# WORK TO BE COMPLETED
Return the lines below exactly, please, from the one containing "INFO [button] (63, 950)" through the last one, both included, and leave out any pictures.

# INFORMATION PROVIDED
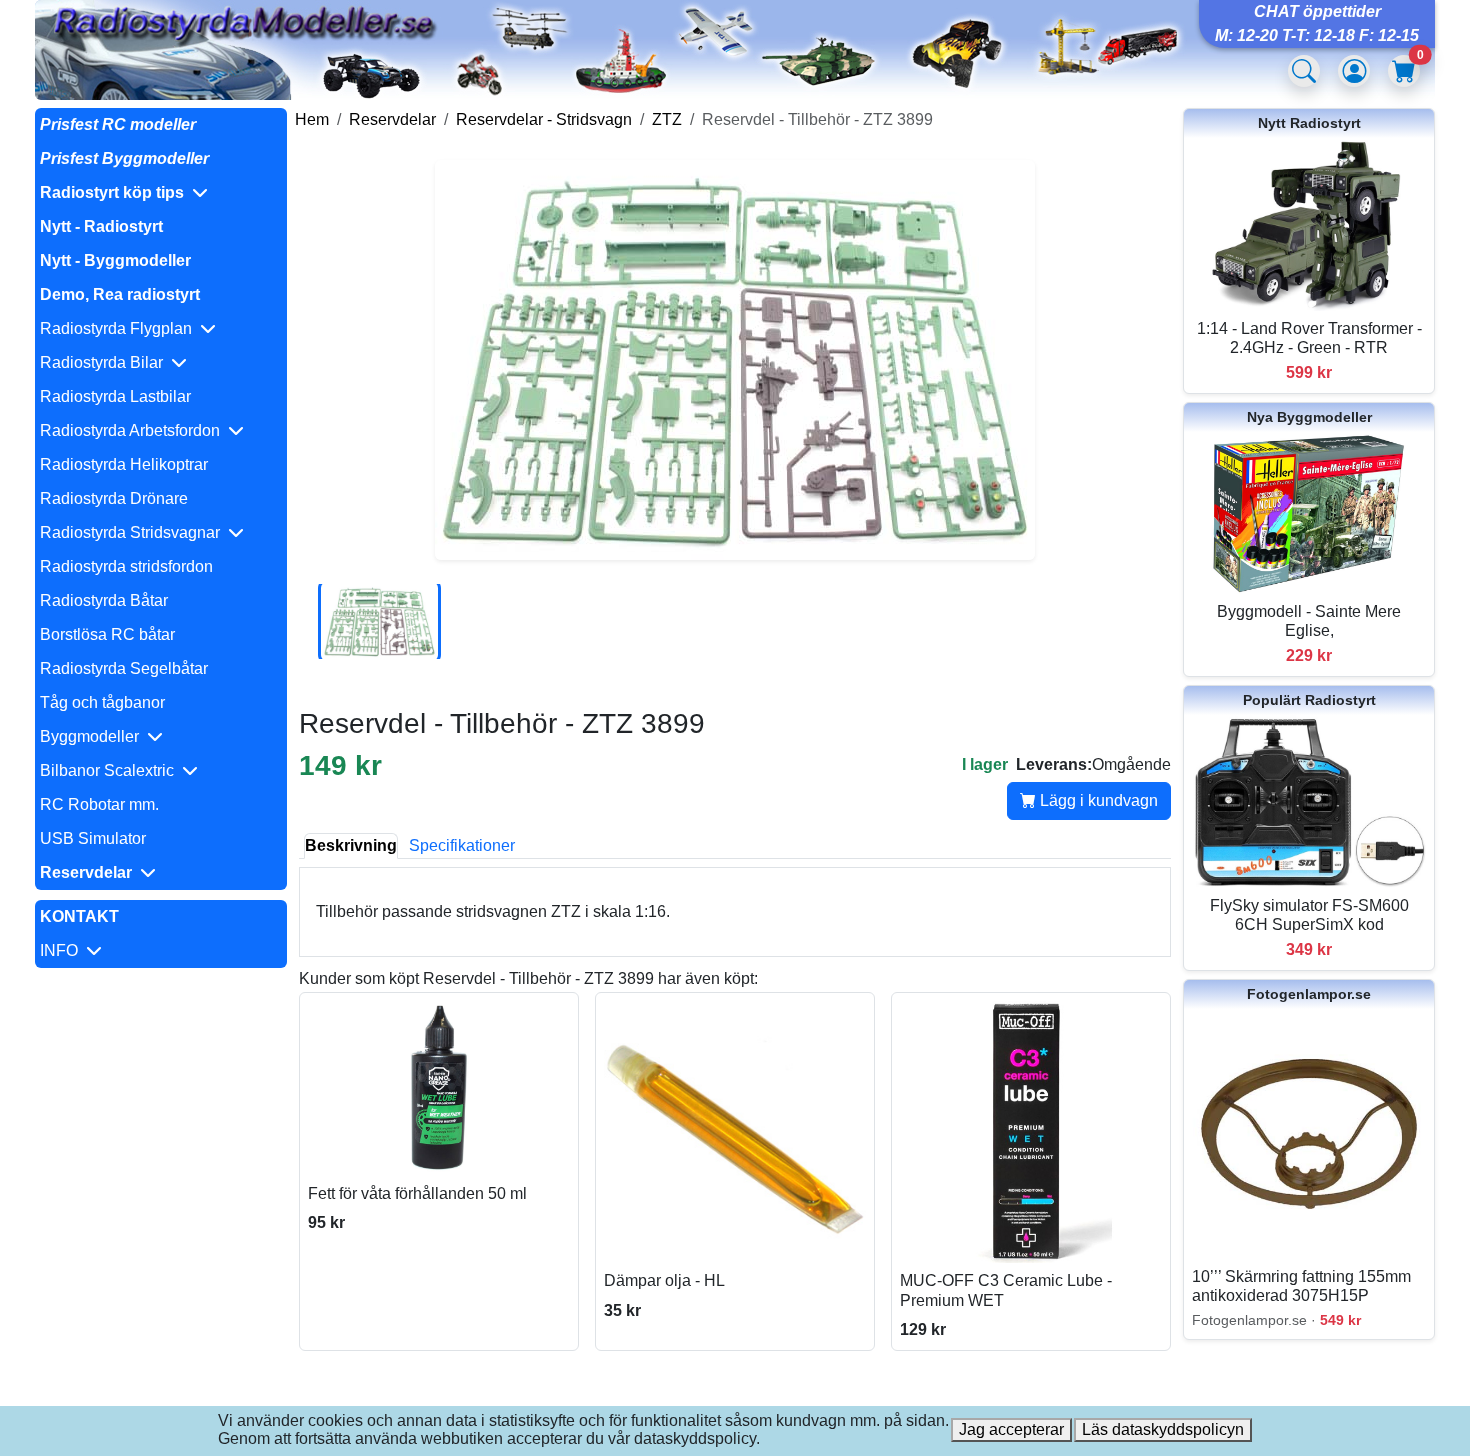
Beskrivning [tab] (351, 845)
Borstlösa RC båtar (107, 634)
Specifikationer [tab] (462, 845)
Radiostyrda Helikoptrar (124, 464)
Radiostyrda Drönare (114, 498)
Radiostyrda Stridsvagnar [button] (134, 532)
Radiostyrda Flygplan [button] (120, 328)
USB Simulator (93, 838)
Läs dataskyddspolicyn (1163, 1429)
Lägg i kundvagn (1097, 800)
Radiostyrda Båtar (104, 600)
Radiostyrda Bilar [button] (105, 362)
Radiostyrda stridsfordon (126, 566)
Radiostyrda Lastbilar (115, 396)
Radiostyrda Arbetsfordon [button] (134, 430)
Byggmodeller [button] (93, 736)
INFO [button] (63, 950)
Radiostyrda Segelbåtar (124, 668)
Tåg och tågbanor (102, 702)
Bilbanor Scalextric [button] (111, 770)
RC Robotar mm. (99, 804)
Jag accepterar (1011, 1429)
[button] (161, 193)
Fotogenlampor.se (1309, 994)
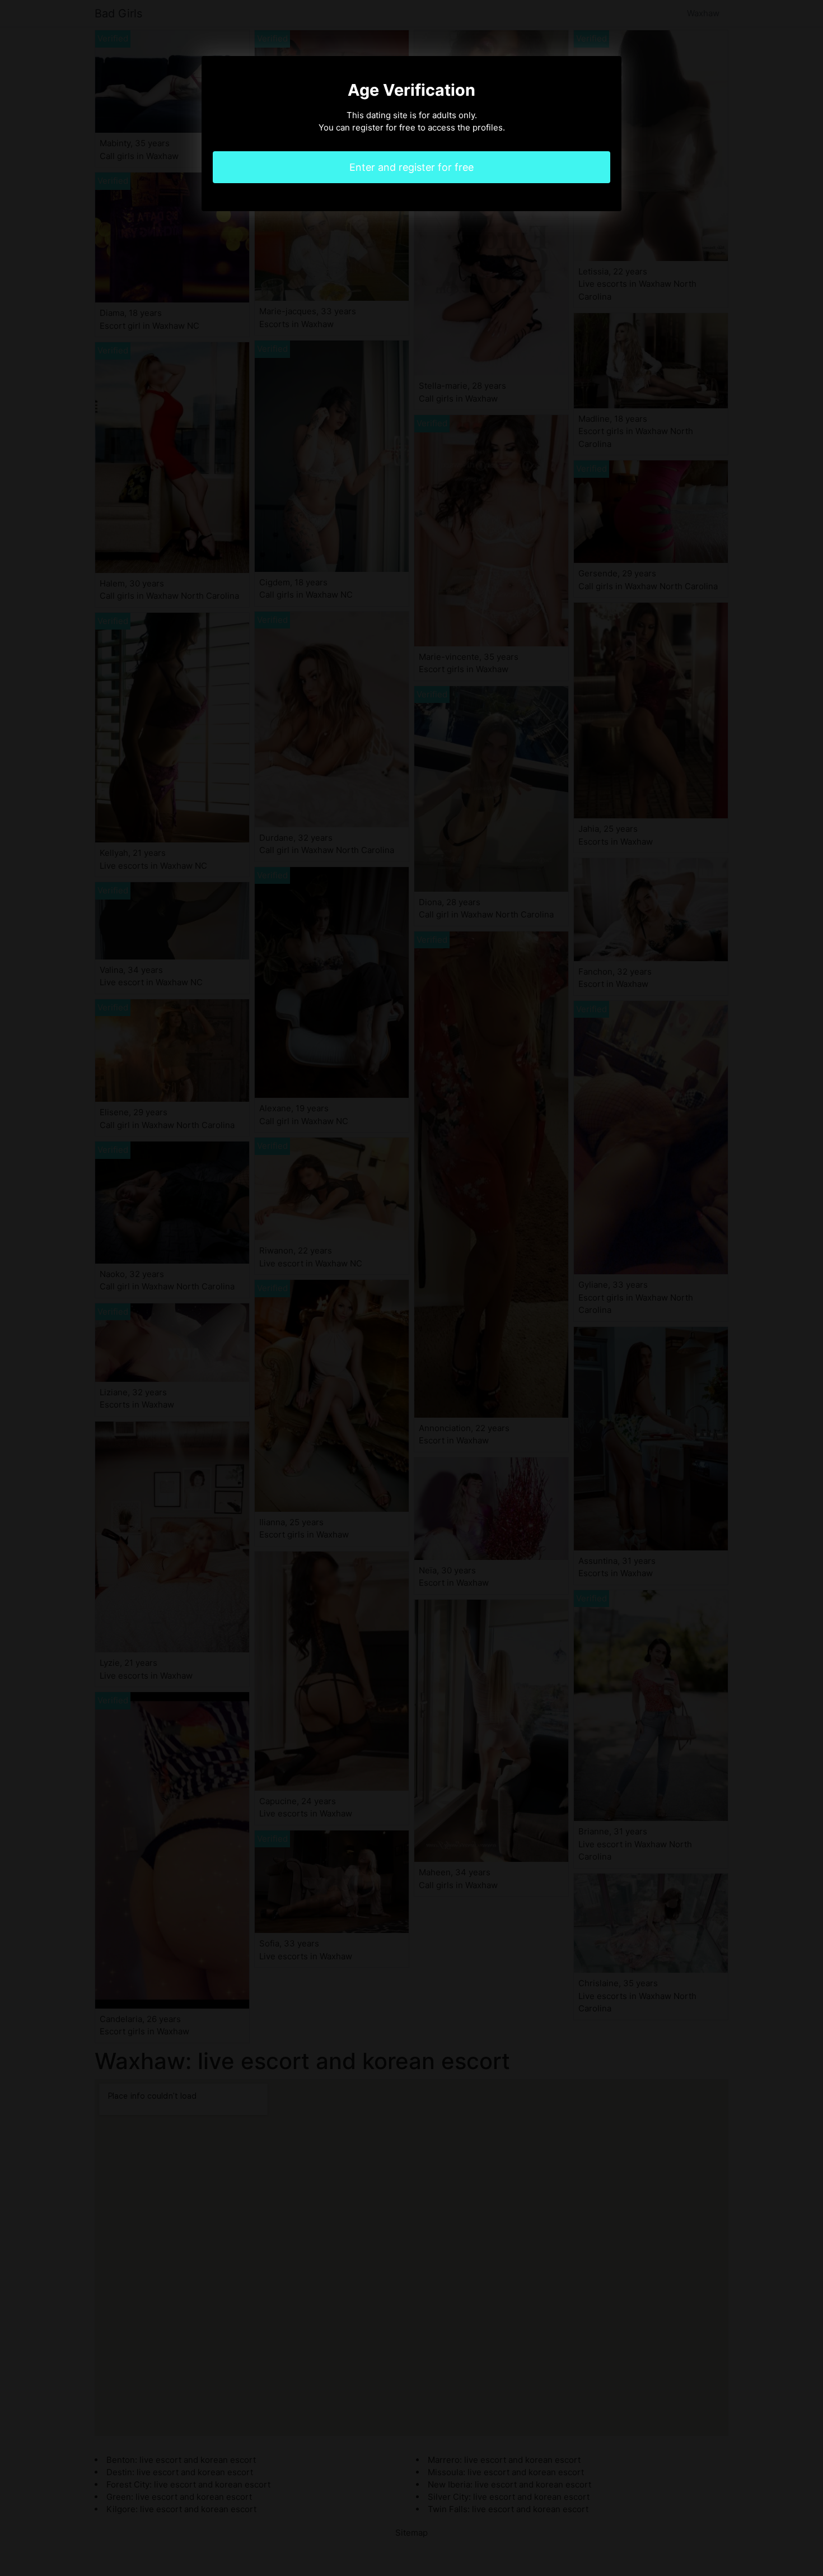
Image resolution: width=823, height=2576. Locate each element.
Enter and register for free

# EXERCISE RESPONSE
INFO [button] (63, 950)
Radiostyrda Segelbåtar (124, 668)
Tåg och tågbanor (102, 702)
Bilbanor Scalextric [button] (111, 770)
RC Robotar mm. (99, 804)
Jag accepterar (1011, 1429)
[button] (161, 193)
Fotogenlampor.se (1309, 994)
Image resolution: width=823, height=2576. Locate each element.
Enter and register for free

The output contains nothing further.